With heavy rain and flooding throughout the region hampering travel and stretching emergency services, grave concerns are now held that pressure will continue to build on an already strained Rockhampton Hospital to accept more pregnant women who can no longer access the smaller centres.
The bypass is preventing most local women from giving birth in the hospitals, unless by elective caesarean, and they instead have to drive more than 100km to Rockhampton when they go into labour.
Beaudesert Hospital in the state’s south east, one of the few maternity units to have been revived in recent years following mass closures of rural birthing units in the early 2000s, has been on obstetric bypass several times in the last month, according to the RDAA.
The disruption to maternity services at what was once one of Queensland’s busiest rural maternity units, will come as a bitter blow to health professionals and medical administrators.
Reopened during the term of the Newman LNP Government under then Health Minister Lawrence Springborg, the reopened Beaudesert Hospital was often cited as a best practice model for rural communities fighting to have their maternity services restored.

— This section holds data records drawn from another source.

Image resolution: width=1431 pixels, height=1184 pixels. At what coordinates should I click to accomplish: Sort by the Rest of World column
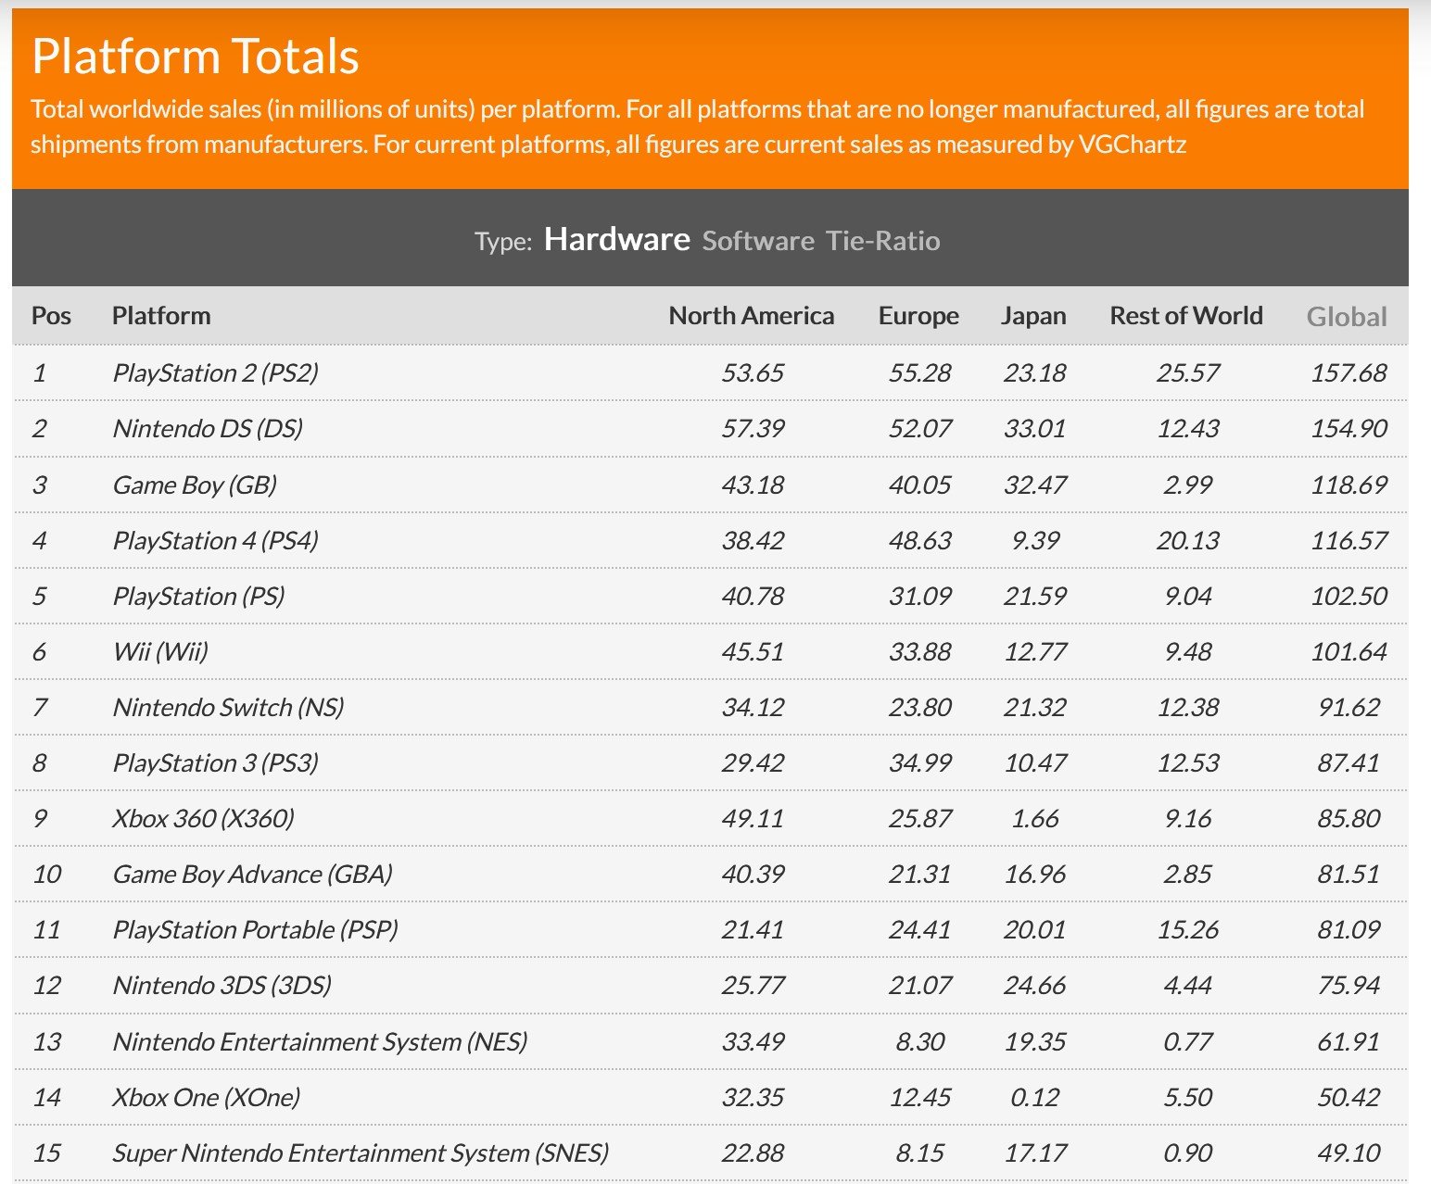pos(1185,316)
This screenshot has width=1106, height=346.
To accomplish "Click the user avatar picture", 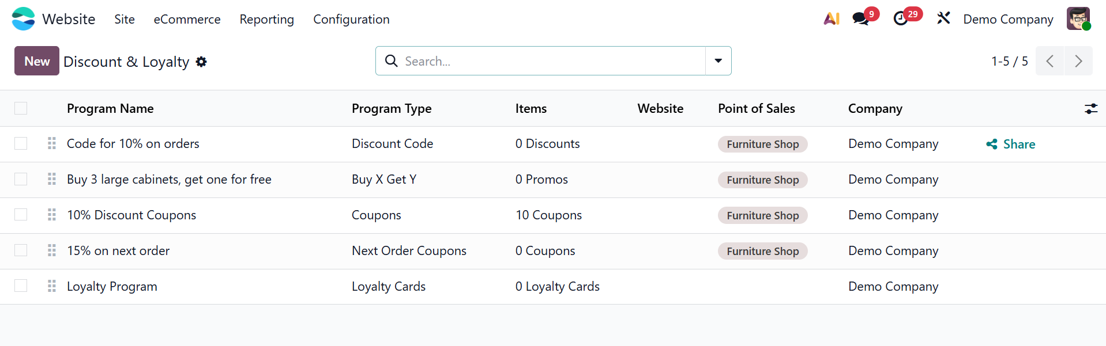I will (x=1078, y=19).
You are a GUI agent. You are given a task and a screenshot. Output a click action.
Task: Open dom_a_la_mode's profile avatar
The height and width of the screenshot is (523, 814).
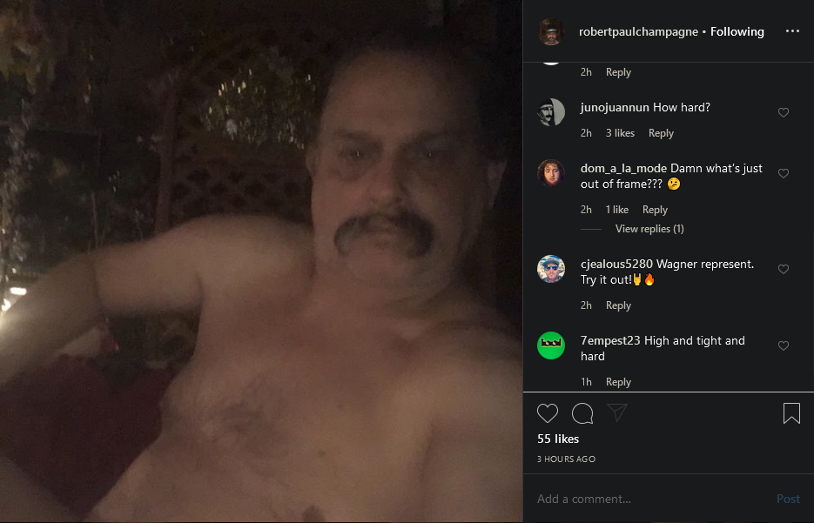point(551,173)
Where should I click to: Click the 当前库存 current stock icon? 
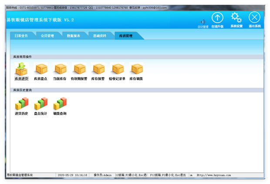point(60,69)
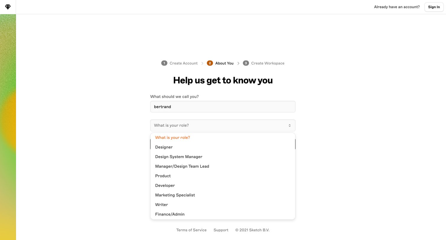
Task: Click the Sketch diamond logo icon
Action: [8, 7]
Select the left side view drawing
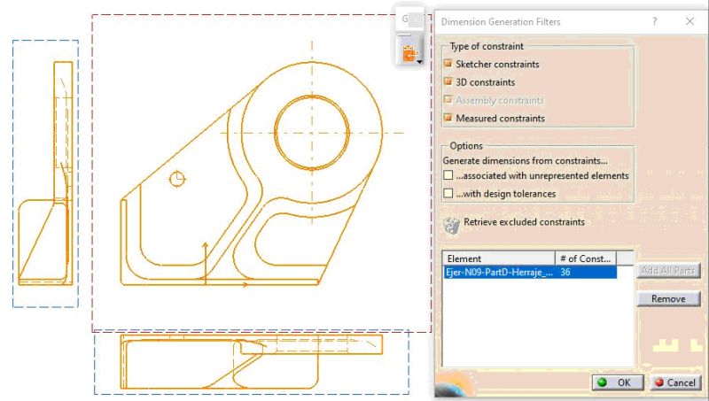This screenshot has height=401, width=709. click(44, 173)
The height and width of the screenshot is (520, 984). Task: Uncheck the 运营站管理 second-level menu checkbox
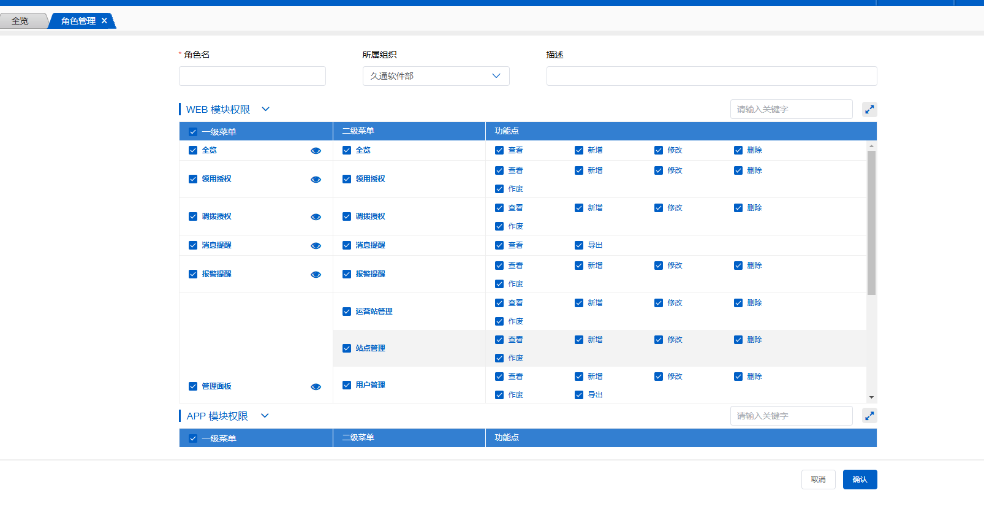click(347, 312)
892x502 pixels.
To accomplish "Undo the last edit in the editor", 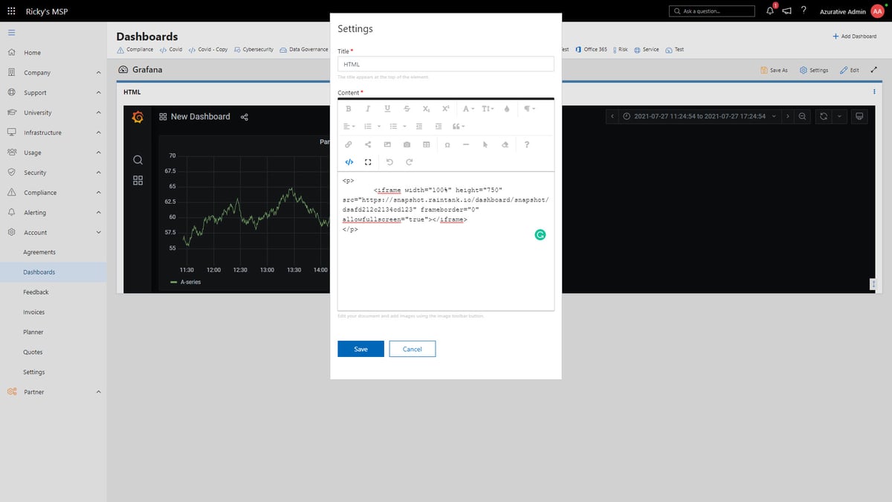I will point(390,161).
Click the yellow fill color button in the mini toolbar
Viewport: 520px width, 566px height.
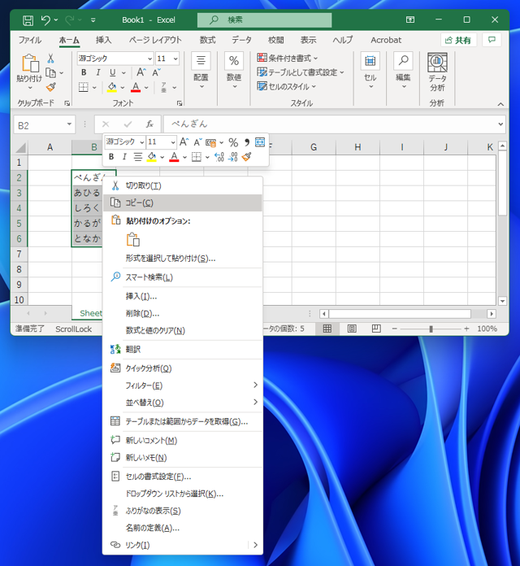(x=151, y=157)
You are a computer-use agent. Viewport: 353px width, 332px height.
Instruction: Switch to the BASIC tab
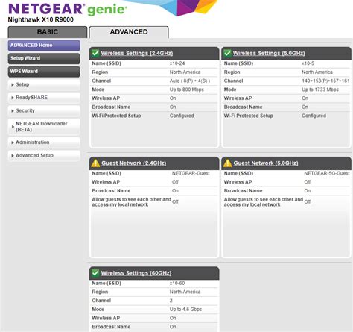coord(48,32)
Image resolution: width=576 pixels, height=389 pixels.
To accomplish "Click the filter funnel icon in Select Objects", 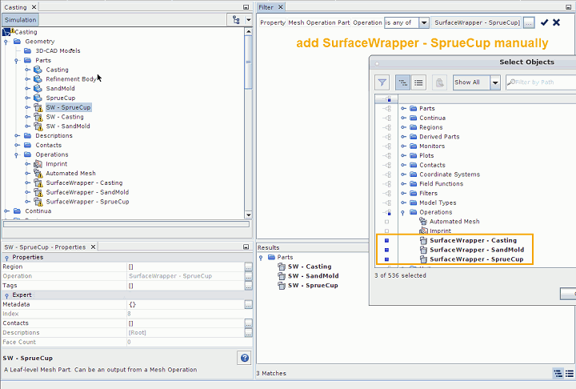I will coord(382,82).
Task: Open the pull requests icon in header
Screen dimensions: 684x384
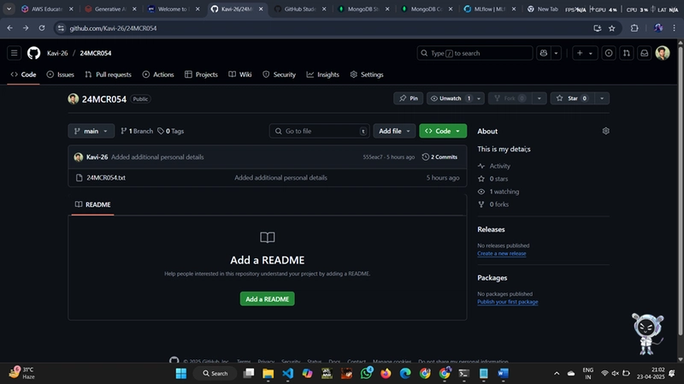Action: 627,53
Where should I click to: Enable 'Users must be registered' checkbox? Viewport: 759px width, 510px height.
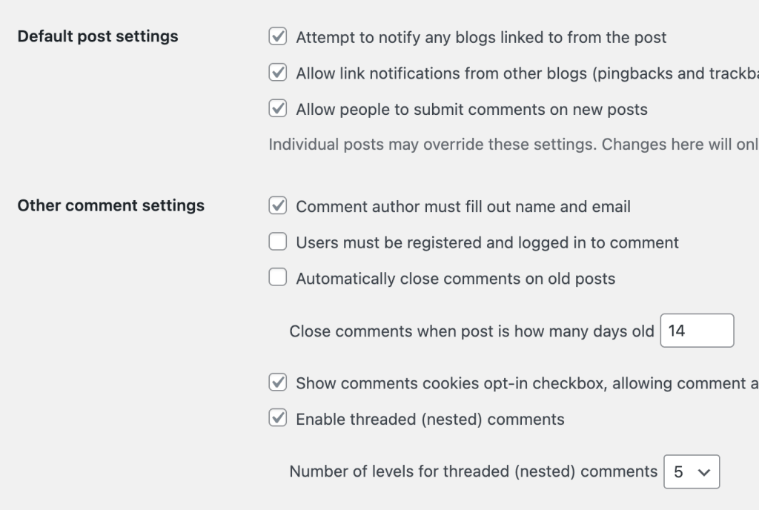pos(278,242)
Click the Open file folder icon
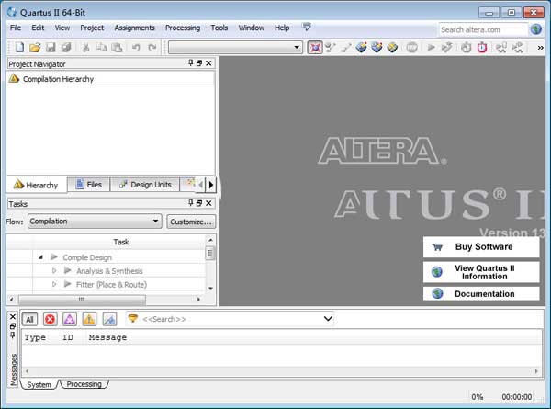Screen dimensions: 551x409 click(35, 47)
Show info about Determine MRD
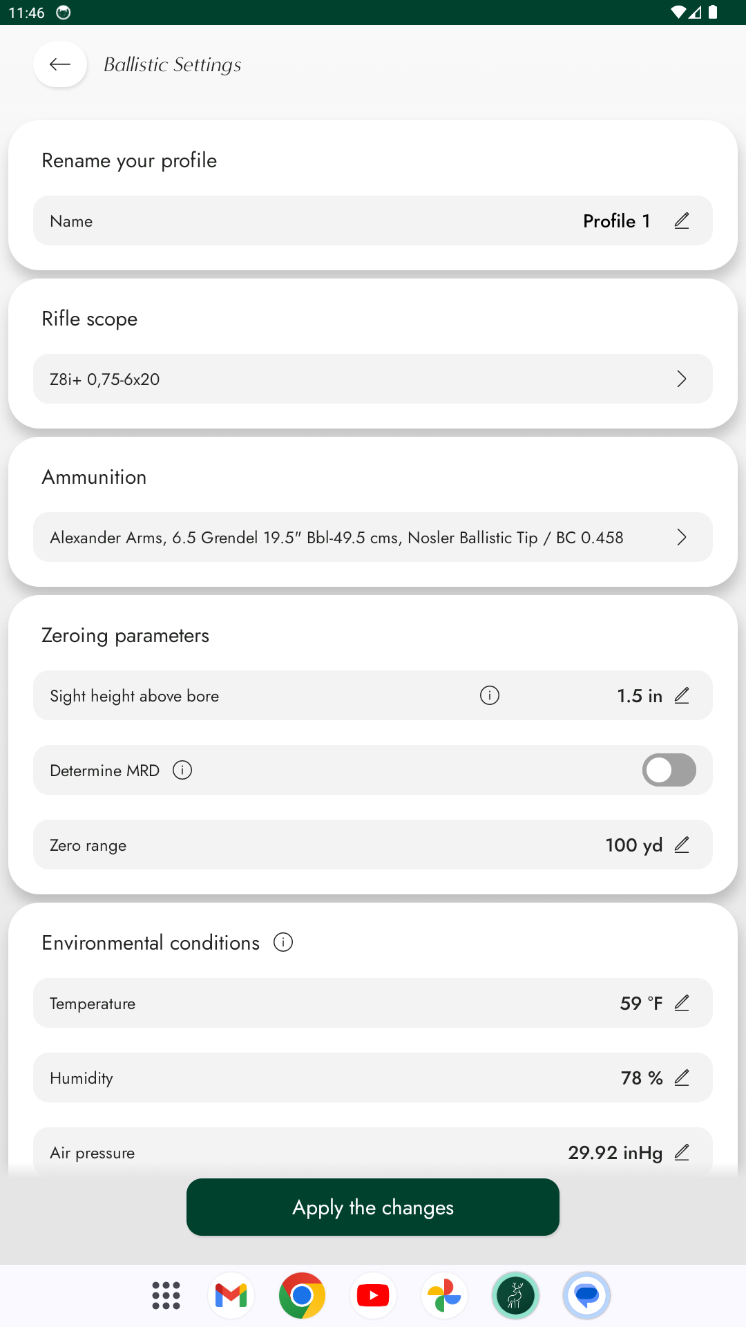 182,770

Pregnant women in Ingham and Cooktown benefited from the Beaudesert experience.
But according to a recent statement from Rural Doctors Association of Queensland president Dr Matt Masel, those centres also remain vulnerable.
“More recently we have doubled efforts as units like Chinchilla and Weipa struggle to get the required workforce to reopen,” Masel said.
“And, now with larger units such as Gladstone on bypass, what has been a long-term rural challenge has now become a regional one as well.
“In reality that means multiple trips far from home for expectant mothers, time away from work and family and risks of roadside birthing, and worse.”
The deepening crisis has led to calls from Opposition Leader David Crisafulli for Health Minister Yvette D’Ath to resign.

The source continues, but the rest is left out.